Rethinking First Aid Access
In Germany, DIN 13169 first aid boxes are legally required in workplaces and public institutions. They are equipped solely for physical injuries. Mental health emergencies are completely unaddressed, and that absence is not an oversight. It reflects how psychological distress has historically been treated as invisible within public safety systems.
This project started from that gap. Drawing on my clinical background in psychological first aid and my training in system design, I developed a Mental Health First Aid layer: a set of accessible cards designed to be added to existing first aid kits. The cards translate complex WHO mental health guidelines into a simplified four-step framework, Look, Listen, Link, and Grounding, designed to reduce cognitive load during stressful moments and give laypeople a clear, calm way to respond.
The design language was deliberate. Each card is inexpensive, compact, and visually calming, prioritizing clarity and emotional tone over clinical density. The intervention does not replace professional care. It fills the gap between a crisis moment and the point at which professional support becomes available.

Key Contributions
Designed a Mental Health First Aid layer, translating WHO guidelines into a four-step framework to be added to existing first aid kits.

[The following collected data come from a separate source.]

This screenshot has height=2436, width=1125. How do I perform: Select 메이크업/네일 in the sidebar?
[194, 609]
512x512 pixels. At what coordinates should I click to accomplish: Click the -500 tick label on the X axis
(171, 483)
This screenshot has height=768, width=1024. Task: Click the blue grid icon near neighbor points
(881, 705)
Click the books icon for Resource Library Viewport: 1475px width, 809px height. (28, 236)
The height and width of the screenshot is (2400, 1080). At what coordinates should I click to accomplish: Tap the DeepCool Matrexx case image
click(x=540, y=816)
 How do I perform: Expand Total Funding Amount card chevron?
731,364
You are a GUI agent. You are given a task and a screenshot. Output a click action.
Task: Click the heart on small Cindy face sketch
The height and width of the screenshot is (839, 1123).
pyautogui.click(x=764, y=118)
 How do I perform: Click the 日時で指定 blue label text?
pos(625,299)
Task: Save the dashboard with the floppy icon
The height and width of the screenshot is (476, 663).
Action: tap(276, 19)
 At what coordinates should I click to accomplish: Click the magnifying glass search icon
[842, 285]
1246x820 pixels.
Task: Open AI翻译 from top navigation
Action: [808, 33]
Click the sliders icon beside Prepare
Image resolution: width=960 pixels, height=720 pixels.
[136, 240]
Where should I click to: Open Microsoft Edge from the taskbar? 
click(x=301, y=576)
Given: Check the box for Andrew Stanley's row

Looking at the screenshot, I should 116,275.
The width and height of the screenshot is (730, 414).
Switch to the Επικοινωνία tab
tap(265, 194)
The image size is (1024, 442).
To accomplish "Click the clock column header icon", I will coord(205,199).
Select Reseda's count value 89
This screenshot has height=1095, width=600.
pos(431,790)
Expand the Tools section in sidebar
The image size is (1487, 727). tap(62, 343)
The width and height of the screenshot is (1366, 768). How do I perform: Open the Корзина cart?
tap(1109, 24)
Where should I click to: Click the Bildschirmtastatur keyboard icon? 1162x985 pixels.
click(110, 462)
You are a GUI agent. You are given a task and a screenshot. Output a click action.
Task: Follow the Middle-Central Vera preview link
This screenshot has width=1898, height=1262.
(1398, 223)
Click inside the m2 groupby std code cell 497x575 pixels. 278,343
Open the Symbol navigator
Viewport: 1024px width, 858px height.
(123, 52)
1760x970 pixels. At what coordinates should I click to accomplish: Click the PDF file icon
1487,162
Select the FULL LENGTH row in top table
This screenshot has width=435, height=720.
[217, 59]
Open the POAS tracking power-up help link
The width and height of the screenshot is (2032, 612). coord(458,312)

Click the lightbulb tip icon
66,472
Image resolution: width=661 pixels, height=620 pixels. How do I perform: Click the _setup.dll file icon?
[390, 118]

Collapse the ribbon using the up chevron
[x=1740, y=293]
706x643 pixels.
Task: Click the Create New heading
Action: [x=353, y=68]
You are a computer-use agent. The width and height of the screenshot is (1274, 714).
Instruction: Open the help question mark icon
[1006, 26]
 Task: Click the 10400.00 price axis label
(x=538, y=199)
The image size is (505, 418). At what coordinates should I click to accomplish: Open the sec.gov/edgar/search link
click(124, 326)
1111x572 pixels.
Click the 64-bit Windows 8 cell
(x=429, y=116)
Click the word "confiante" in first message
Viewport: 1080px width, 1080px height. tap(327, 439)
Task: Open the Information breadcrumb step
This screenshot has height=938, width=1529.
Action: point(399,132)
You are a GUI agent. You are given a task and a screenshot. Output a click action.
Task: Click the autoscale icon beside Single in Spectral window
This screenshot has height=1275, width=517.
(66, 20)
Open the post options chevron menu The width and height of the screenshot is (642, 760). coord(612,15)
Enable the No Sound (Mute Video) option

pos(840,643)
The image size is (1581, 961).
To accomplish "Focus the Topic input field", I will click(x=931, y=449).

Combining clinical knowledge with system design thinking showed me that the most powerful interventions are the ones that work within existing infrastructure, not against it.
Takeaway
This project sits at the intersection of my two practices. The clinical knowledge informed what the cards needed to say. The product and system design thinking shaped how they needed to work within an existing infrastructure without requiring anyone to change a habit or adopt a new tool. Sometimes the most effective intervention is the one that fits inside what already exists.